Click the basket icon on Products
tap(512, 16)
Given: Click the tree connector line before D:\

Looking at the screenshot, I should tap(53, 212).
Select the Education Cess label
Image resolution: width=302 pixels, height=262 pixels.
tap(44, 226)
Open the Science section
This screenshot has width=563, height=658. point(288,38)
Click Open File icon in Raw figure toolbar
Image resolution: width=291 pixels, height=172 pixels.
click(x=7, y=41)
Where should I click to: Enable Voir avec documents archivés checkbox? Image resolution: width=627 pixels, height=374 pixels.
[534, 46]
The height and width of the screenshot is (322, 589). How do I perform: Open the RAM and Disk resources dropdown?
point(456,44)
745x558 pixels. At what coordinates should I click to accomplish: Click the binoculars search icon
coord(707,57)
---
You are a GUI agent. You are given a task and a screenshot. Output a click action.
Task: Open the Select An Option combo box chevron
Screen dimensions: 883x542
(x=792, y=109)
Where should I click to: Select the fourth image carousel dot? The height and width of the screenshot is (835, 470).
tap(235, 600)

__EXERCISE BRIEF__. Can you repeat, word for word, every line above from the one containing "Click the basket icon on Products" down to the one containing "Click Open File icon in Raw figure toolbar", including both?

__RESPONSE TO THIS EXERCISE__.
Click the basket icon on Products
tap(512, 16)
Given: Click the tree connector line before D:\

Looking at the screenshot, I should tap(53, 212).
Select the Education Cess label
Image resolution: width=302 pixels, height=262 pixels.
tap(44, 226)
Open the Science section
This screenshot has width=563, height=658. point(288,38)
Click Open File icon in Raw figure toolbar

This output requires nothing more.